Please reproduce the material word for word, from the line with "Task: Sort by 元請名 column arrows" to the line with "click(x=953, y=24)", both of those lines included.

--

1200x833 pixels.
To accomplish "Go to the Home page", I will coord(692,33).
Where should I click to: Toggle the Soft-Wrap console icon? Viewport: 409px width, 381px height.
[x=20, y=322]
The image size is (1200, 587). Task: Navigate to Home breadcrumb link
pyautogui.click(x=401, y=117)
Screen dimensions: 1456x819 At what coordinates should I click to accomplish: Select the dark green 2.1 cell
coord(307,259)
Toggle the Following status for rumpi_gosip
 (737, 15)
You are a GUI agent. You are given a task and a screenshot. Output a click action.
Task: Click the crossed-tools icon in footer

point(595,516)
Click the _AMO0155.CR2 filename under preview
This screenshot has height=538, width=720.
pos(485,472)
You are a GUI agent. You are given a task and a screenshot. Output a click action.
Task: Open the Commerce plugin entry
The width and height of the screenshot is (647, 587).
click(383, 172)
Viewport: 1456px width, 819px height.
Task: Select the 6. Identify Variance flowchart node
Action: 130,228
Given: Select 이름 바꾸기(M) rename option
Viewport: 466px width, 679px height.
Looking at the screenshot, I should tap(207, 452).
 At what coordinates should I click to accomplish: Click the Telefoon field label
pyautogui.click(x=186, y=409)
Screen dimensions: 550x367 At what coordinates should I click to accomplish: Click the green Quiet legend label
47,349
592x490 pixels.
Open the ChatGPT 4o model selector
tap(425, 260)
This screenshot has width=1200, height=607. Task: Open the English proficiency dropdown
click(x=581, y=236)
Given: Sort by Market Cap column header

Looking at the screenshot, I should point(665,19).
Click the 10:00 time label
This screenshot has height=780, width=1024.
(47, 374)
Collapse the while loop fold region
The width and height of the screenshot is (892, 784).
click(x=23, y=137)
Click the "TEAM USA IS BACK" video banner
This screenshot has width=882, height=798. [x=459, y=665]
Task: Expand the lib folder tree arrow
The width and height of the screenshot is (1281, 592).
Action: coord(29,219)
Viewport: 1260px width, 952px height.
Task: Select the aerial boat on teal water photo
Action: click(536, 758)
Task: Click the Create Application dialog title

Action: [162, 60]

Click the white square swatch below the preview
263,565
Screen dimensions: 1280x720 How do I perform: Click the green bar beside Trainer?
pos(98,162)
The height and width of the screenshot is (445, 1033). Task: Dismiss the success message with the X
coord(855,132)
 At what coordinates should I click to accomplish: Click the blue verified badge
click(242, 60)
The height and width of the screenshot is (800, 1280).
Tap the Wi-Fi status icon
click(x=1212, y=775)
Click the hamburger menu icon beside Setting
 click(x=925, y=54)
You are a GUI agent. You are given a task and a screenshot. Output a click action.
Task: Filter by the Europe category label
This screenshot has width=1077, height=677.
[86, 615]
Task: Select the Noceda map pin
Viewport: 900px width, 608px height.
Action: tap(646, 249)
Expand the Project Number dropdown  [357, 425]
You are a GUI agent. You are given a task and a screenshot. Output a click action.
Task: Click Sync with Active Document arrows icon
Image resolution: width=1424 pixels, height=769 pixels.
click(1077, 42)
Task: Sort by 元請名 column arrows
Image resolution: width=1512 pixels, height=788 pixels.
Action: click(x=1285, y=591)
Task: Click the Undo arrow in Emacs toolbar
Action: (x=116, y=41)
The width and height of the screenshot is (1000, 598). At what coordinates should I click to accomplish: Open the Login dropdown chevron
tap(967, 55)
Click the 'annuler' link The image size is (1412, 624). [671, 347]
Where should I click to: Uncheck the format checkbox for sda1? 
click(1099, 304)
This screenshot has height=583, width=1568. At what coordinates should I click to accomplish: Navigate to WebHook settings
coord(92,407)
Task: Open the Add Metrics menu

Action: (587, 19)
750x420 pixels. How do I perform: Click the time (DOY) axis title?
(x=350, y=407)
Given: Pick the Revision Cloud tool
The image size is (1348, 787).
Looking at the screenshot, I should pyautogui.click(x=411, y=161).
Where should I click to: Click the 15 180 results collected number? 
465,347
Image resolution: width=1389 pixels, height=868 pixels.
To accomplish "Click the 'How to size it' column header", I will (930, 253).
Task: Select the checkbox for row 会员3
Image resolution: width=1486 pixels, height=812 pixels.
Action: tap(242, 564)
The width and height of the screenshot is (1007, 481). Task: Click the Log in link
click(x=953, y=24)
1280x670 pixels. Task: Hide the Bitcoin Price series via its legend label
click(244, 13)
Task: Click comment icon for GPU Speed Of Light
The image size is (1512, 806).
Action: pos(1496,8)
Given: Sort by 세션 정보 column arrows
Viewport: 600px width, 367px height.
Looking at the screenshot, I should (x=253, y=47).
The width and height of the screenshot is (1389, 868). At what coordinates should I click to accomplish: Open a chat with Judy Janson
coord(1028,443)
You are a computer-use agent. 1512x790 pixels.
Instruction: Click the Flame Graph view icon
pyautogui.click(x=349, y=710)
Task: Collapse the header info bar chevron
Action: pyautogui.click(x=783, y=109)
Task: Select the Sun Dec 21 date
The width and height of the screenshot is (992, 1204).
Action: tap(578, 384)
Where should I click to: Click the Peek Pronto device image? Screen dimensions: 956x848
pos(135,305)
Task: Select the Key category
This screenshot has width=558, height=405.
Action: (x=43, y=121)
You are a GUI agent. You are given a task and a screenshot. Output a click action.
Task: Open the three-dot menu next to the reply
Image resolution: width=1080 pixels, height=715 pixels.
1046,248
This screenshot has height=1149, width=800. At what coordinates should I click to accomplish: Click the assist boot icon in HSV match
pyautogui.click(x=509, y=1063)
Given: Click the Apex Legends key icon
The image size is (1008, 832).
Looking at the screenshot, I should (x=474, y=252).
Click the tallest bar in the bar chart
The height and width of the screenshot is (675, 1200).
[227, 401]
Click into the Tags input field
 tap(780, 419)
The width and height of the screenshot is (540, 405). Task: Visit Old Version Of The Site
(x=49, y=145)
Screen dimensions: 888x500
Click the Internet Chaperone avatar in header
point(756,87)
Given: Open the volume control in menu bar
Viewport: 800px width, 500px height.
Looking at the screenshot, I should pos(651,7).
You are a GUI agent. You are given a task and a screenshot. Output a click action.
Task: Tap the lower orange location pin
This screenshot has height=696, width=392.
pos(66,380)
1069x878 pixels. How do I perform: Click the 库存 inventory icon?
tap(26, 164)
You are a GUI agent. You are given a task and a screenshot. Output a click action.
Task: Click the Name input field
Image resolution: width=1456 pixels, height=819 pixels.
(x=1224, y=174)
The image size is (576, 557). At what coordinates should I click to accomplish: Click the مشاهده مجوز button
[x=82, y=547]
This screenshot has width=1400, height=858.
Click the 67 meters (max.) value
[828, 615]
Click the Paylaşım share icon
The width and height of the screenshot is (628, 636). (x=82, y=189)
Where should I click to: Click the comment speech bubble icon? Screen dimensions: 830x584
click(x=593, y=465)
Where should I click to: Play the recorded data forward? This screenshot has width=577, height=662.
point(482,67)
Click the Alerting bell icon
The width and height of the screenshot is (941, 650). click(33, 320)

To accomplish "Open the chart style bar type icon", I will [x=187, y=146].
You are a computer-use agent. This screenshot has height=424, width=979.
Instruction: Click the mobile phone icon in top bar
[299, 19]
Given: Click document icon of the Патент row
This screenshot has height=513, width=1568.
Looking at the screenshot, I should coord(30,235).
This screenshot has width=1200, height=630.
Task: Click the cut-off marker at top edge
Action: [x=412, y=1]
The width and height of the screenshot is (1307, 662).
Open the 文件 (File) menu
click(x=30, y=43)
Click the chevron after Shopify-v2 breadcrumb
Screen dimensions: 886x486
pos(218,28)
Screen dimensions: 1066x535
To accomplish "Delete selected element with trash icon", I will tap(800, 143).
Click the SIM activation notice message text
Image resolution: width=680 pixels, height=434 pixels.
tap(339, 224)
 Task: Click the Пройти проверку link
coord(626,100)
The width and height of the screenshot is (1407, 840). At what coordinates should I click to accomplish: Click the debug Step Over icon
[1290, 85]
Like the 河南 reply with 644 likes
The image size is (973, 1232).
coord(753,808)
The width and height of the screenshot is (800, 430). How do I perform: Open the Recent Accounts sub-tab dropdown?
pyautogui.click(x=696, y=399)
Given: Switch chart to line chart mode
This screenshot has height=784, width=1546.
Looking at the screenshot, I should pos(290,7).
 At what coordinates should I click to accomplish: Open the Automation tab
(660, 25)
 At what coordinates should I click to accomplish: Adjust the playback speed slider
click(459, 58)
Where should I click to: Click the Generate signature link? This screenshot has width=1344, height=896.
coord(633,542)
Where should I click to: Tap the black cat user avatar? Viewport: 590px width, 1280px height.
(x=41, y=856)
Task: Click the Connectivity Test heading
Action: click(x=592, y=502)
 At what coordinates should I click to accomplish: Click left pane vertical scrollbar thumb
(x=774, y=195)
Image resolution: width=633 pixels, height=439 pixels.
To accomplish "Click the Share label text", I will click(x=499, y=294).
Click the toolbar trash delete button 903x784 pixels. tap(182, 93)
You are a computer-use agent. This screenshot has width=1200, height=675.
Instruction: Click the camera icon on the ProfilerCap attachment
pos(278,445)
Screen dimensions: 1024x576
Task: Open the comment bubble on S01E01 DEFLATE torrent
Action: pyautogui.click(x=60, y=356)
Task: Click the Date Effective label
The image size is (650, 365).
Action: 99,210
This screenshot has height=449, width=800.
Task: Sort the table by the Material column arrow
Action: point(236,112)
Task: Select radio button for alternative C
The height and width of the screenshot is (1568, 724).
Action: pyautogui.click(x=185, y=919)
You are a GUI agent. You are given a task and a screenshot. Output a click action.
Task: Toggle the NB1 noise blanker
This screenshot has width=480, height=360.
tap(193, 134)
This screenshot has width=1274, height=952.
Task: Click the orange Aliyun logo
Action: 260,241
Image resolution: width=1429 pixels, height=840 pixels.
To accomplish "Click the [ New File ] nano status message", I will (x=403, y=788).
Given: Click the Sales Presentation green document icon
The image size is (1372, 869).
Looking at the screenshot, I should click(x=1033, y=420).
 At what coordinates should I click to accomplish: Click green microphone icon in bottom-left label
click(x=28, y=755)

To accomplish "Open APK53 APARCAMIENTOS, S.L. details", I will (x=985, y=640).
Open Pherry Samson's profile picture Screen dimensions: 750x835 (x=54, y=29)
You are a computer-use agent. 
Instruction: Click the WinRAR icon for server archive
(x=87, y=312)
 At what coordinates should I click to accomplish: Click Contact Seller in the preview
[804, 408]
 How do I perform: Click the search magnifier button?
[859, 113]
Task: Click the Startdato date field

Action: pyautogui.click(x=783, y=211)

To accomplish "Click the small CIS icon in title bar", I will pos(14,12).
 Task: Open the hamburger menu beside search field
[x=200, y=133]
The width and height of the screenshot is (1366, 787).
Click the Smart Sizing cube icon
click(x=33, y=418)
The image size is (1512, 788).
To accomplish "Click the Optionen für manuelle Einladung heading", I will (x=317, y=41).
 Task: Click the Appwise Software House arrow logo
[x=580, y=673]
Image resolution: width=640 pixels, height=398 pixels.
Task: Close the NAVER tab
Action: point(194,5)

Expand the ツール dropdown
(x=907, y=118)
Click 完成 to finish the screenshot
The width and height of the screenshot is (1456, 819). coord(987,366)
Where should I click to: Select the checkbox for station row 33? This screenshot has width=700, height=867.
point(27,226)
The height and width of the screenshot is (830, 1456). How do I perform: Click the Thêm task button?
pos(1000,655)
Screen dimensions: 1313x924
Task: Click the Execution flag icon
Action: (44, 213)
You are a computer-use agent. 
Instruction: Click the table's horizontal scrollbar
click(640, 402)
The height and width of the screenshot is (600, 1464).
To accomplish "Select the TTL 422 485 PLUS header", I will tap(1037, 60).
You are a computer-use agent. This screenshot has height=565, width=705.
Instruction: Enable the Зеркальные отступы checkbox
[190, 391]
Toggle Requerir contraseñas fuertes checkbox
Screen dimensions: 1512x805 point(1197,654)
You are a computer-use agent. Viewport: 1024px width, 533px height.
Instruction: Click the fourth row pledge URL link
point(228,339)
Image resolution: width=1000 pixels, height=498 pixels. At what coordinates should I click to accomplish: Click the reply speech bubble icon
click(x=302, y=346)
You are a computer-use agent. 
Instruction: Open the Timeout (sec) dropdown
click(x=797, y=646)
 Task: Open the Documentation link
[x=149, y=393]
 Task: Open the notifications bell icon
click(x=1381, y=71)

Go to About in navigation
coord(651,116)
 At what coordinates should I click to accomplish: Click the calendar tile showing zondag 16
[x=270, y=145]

--

§ **Written solution**:
Task: Sort by 元請名 column arrows
Image resolution: width=1512 pixels, height=788 pixels.
Action: click(x=1285, y=591)
Task: Click the Undo arrow in Emacs toolbar
Action: (x=116, y=41)
The width and height of the screenshot is (1000, 598). At what coordinates should I click to accomplish: Open the Login dropdown chevron
tap(967, 55)
Click the 'annuler' link The image size is (1412, 624). [671, 347]
Where should I click to: Uncheck the format checkbox for sda1? 
click(1099, 304)
This screenshot has height=583, width=1568. At what coordinates should I click to accomplish: Navigate to WebHook settings
coord(92,407)
Task: Open the Add Metrics menu

Action: (587, 19)
750x420 pixels. How do I perform: Click the time (DOY) axis title?
(x=350, y=407)
Given: Pick the Revision Cloud tool
The image size is (1348, 787).
Looking at the screenshot, I should pyautogui.click(x=411, y=161).
Where should I click to: Click the 15 180 results collected number? 
465,347
Image resolution: width=1389 pixels, height=868 pixels.
To accomplish "Click the 'How to size it' column header", I will (930, 253).
Task: Select the checkbox for row 会员3
Image resolution: width=1486 pixels, height=812 pixels.
Action: tap(242, 564)
The width and height of the screenshot is (1007, 481). Task: Click the Log in link
click(x=953, y=24)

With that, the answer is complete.